India Deep Tech Investment Alliance Launched With $1B Boost
Indian Deep Tech Alliance IDTA
US-Indian Investors Form $1 Billion+ Partnership to Spark India's Deep Tech Revolution
Leading Indian and U.S. venture capital and private equity firms launched the India Deep Tech Investment Alliance (IDTA), a historic move that could influence global innovation. This ambitious endeavour employs over $1 billion in private finance and knowledge to help Indian deep tech firms flourish utilising quantum computing, semiconductors, AI, and more.
Presented during SEMICON India, the IDTA represents a substantial convergence of public and commercial interests. It's designed to boost US-India strategic cooperation and make India an innovation hub. Celesta Capital, Accel, Blume Ventures, Gaja Capital, Ideaspring Capital, Premji Invest, Tenacity Ventures, and Venture Catalysts founded the alliance. The alliance receives global strategic legal advisory from Nishith Desai Associates.
Celesta Capital said the IDTA promotes ecosystem development and entrepreneurship in key technology areas. These include biotechnology, medical devices, robots, AI, space technology, semiconductors, quantum computing, energy and climate solutions, and the digital economy. Five to ten-year thesis-driven investments in Indian startups and scale-ups have been made by members. Through investment, mentorship, and their global networks, alliance members may assist portfolio enterprises thrive domestically and internationally.
Significantly, the IDTA's strategic framework aligns with key government programs, emphasising its national importance. It instantly builds on India's groundbreaking Research, Development, and Innovation (RDI) Scheme and extends the U.S.-India TRUST framework, established earlier this year.
The Indian program allocates ₹1,00,000 crore (about $12 billion USD) to advance research and development in essential fields. The IDTA will streamline communication with government stakeholders overseeing the RDI Scheme to ensure alignment with national interests, goals, and standards.
Sriram Viswanathan, Celesta Capital's founding managing partner, stressed the value of this cooperation. "We expect great companies from the U.S.-India corridor to lead this space," he said. Deep tech is the future of global innovation.” Viswanathan added that the “catalytic support mobilised under the RDI Scheme” poses a “historic opportunity to deepen U.S. – India partnership and power the next wave of transformative global companies and unlock growth opportunities that will benefit both India and the U.S.”
If cultivated right, India's deep tech ecosystem will define the next wave of strategic innovation', said Premji Invest CEO TK Kurien. He was thrilled to engage with the Indian government to increase strategic and “sunrise” research, development, and innovation.
The rising deep tech sector in India would support such an alliance. Dr. Apoorva Rajan Sharma, managing director of General Catalysts, said deep tech, AI, and semiconductors provide India the chance to lead the next IT revolution. Sharma claimed 3,600 AI-led firms make India the sixth-largest deep tech cluster (74%).
The ₹20,000 crore government pledge and new semiconductor projects under the India Semiconductor Mission support this progress. Sharma said India is moving from consumer to creator through people, policy, and public-private partnerships, positioning it to lead deep tech and AI innovation that will impact chips, code, the future of work, and national competitiveness.
Arun Kumar, Managing Partner of Celesta Capital and former KPMG India CEO, will lead the IDTA's Advisory Committee. Important Accel, Premji Invest, and Venture Catalysts officials will join this committee.
To grow its membership, the alliance would invite additional Indian and international investors that promote deep tech cooperation.
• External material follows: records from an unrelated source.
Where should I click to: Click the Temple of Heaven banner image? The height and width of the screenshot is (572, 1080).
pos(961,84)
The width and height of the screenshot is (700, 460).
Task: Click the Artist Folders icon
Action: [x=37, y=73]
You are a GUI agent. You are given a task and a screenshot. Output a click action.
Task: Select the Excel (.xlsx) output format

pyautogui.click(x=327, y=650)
Besides organising industry-specific innovation and policy expert events, members will actively establish investment pipelines and co-investment opportunities.
In view of global developments, IDTA's quantum computing concentration is opportune. The Centre for Development of Advanced Computing (C-DAC) in India and Rigetti, a renowned quantum computing startup, signed an MOU to co-develop hybrid quantum computing platforms. India's interest in advanced quantum research and development is growing. The quantum business is seeing global investment and growth with Phase Craft receiving $34 million from investors and New Mexico devoting $315 million to a quantum push, including a DARPA partnership.
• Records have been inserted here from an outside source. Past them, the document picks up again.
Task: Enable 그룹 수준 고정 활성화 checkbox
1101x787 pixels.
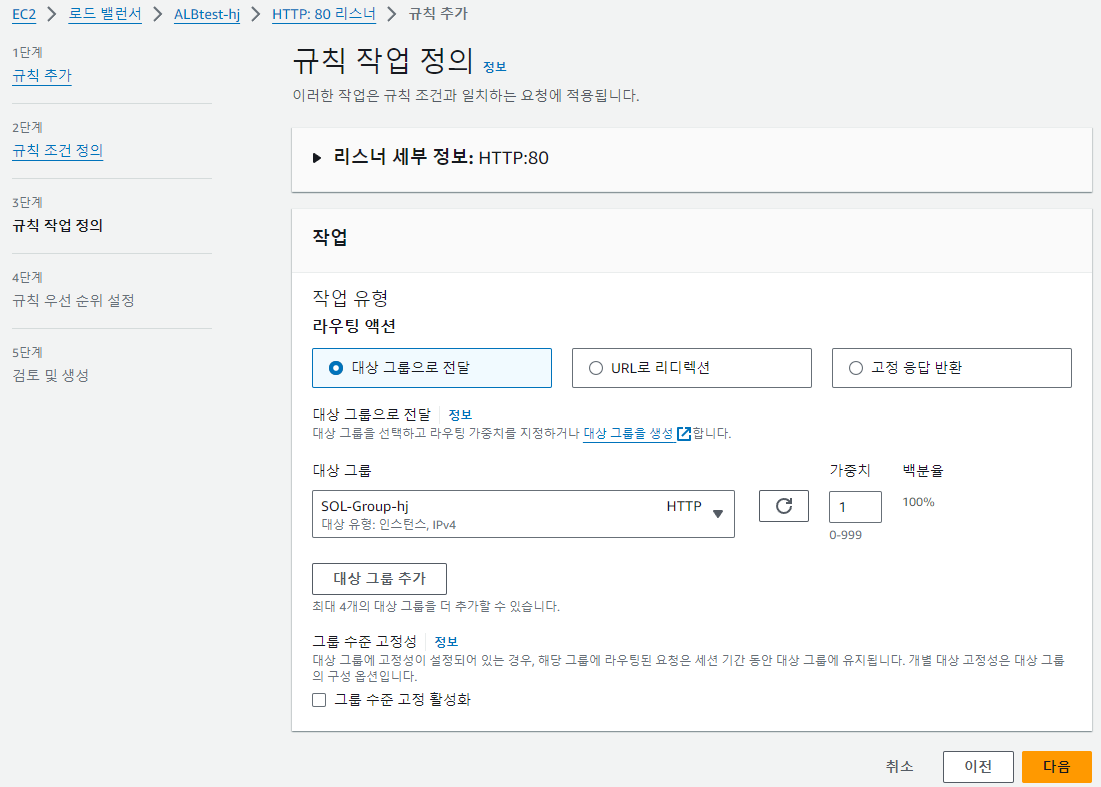Action: pos(319,700)
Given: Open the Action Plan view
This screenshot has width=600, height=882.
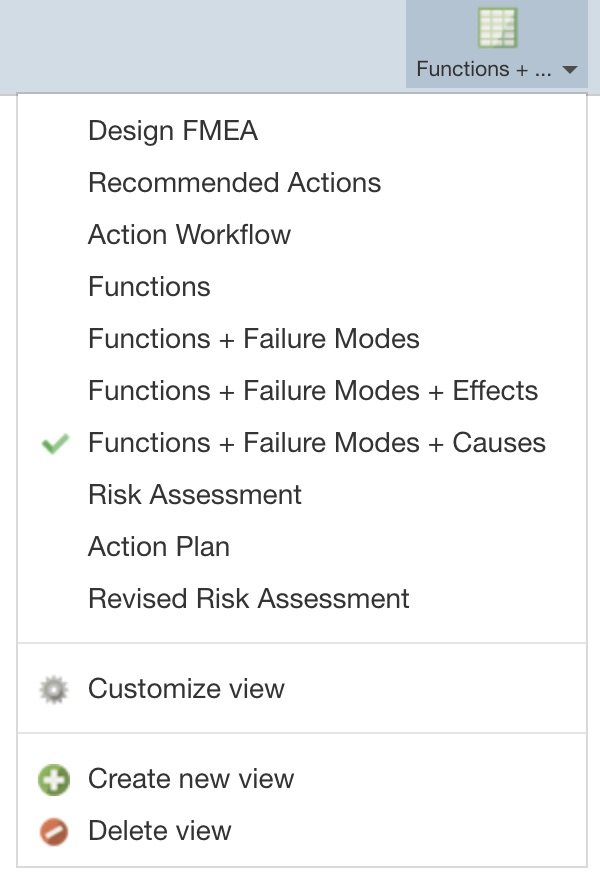Looking at the screenshot, I should point(158,546).
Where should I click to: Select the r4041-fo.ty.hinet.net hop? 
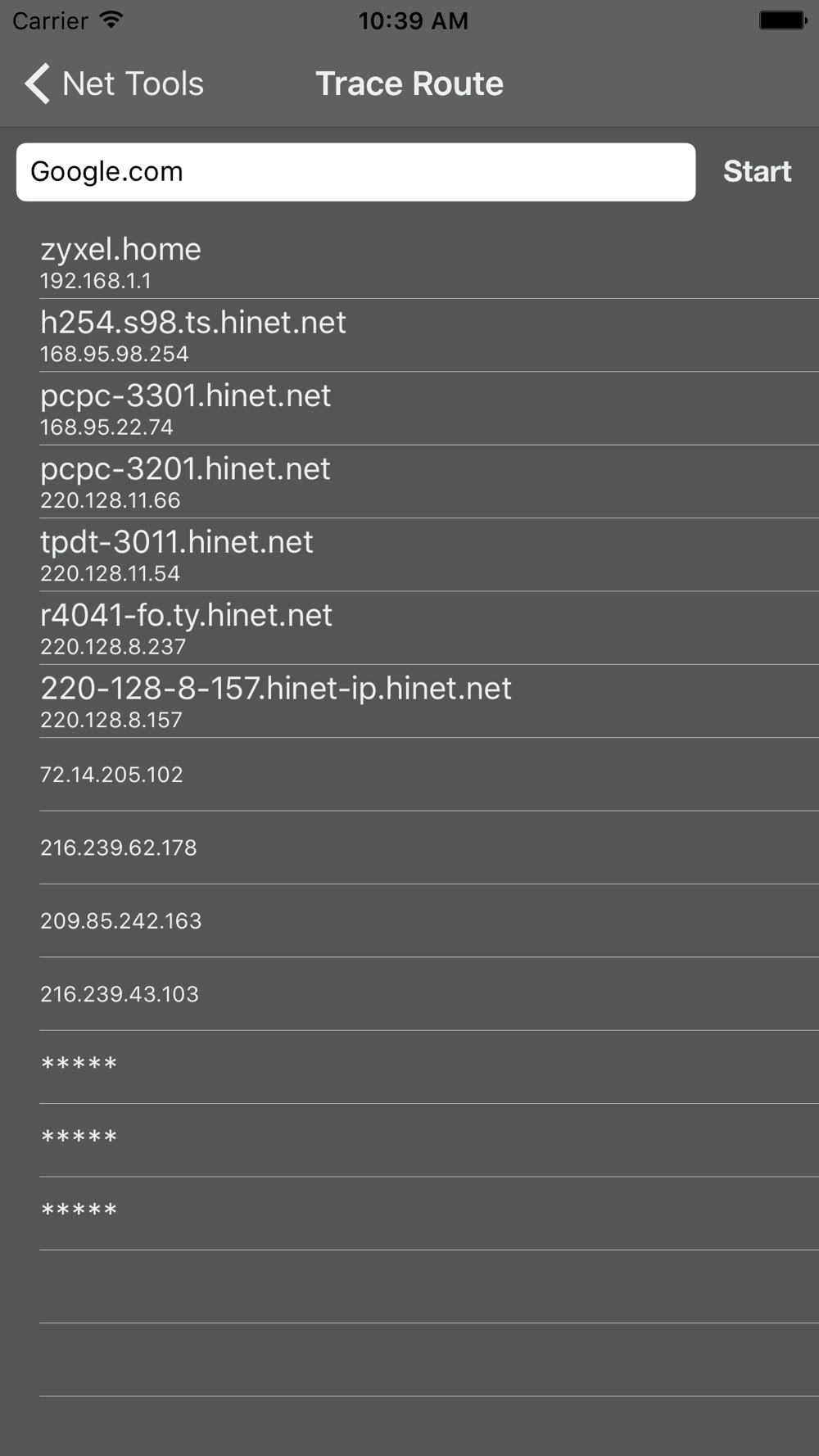coord(410,628)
After acquiring Fab 25 for $93 million, SkyWater Technology's quantum bet is improving, and Oak Ridge National Laboratory deployed a Quantum Brilliance computer system. These innovations show India's IDTA's focus on rapid innovation.
Establishing the India Deep Tech Investment Alliance represented a turning moment in U.S.-India economic and technology collaboration. India's strong digital environment may be expanded by the IDTA via private investment and expertise and government initiatives.
Its meticulously created bridge links India's tremendous talent pool and entrepreneurial drive with foreign money and technological know-how, encouraging US-Indian innovation and wealth.